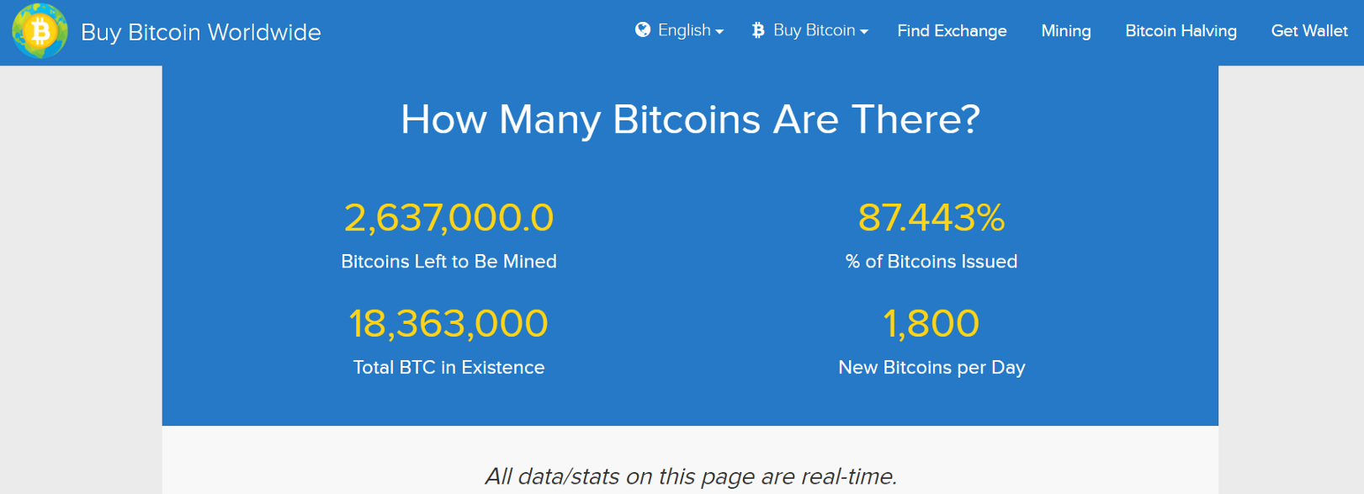Click the 18,363,000 total BTC number
1364x494 pixels.
click(x=448, y=324)
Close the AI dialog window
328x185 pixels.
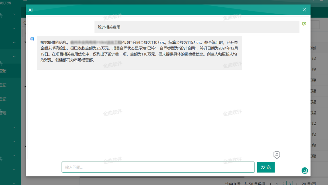click(x=304, y=9)
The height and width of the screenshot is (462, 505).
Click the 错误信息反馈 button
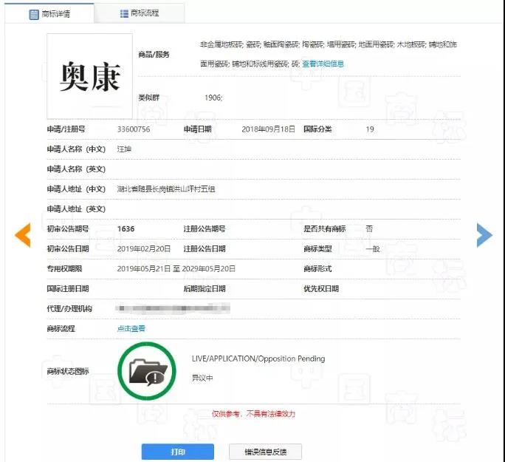point(264,452)
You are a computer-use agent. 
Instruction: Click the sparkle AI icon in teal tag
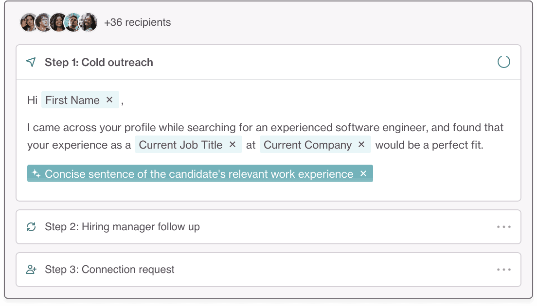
+ + + +
Leaving the pictures out, transcribe word for word the lines from the one with "Close the AI dialog window" to the end of the material above, inclusive, and nothing else.

ANSWER FOR THE TASK →
Close the AI dialog window
328x185 pixels.
click(x=304, y=9)
The height and width of the screenshot is (462, 505).
Click the 错误信息反馈 button
point(264,452)
You are a computer-use agent. 
Instruction: Click the sparkle AI icon in teal tag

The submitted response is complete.